Pour avoir le son de cloche des plus hautes autorités de la banque, nous avons voulu rencontrer le chargé de communication ou toute autre personne pouvant nous édifier. A notre grande surprise, on nous a fait savoir que le chargé de communication ne reçoit que sur demande écrite. Depuis quand un chargé de communication ou un agent de banque reçoit sur demande écrite a-t-on demandé. Nous avons été répondus que c’est la procédure de la banque qui préconise cette mesure. Nous avons tenté de rencontrer la Directrice Générale, peine perdue, sa secrétaire particulière nous a exhibé les mêmes conditions. Persistant dans notre quête de la juste information, nous nous sommes dirigés vers le bureau du responsable des questions ayant trait aux cartes magnétiques, un certain M. Togola. L’accueil qu’il nous a réservé nous a donné une confirmation : « certains agents de l’Ecobank sont systématiquement agressifs quant on leur demande des explications et cela à tous les niveaux d’hiérarchie ». La seule réponse que M. Togola est parvenu à nous donner est qu’il n’est pas chargé de gérer les problèmes de cartes.

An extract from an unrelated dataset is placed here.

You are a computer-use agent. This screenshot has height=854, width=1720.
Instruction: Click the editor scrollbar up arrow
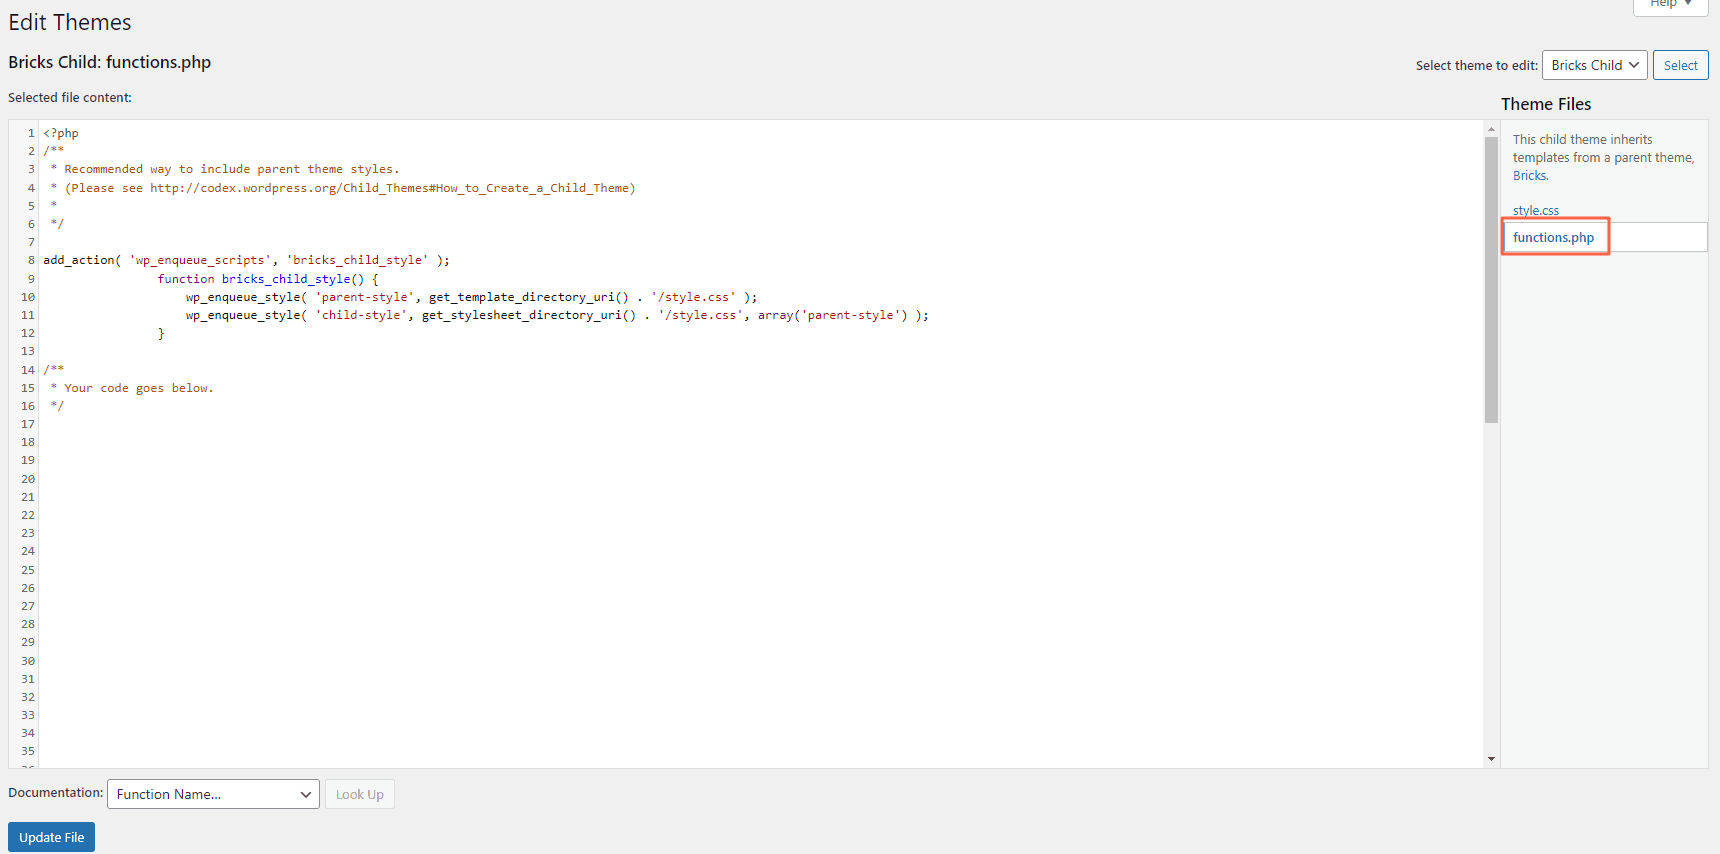[x=1491, y=129]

Devant notre opiniâtreté, il a ensuite prétendu qu’un certain M. Charles N’Diaye de l’Agence de Badalabougou a été mandaté par lui-même pour s’occuper de ces cas. Il nous a demandé d’aller voir ce dernier sur le champ pour avoir des informations. Visiblement, M. Togola ne savait pas que l’Agence de Badalabougou pratiquait une mesure sélective qui ne permet pas d’y entrer après 9 heures de la matinée. Comme quoi, même les cadres d’Ecobank ne sont pas informés de certaines mesures de leur institution. Sachant que la fausse solution qu’il nous a proposée n’aboutira à rien, nous avons tout simplement quitté la banque avec le sentiment amère de l’image d’une institution bancaire qui fait la guerre à certains de ses clients. Nous en avons déduit, que la bombe Ecobank ne tardera pas à exploser dans un futur proche ou lointain si des mesures urgentes ne sont pas prises. Car, avec des étudiants continuellement excédés il faut s’attendre à tout même au pire.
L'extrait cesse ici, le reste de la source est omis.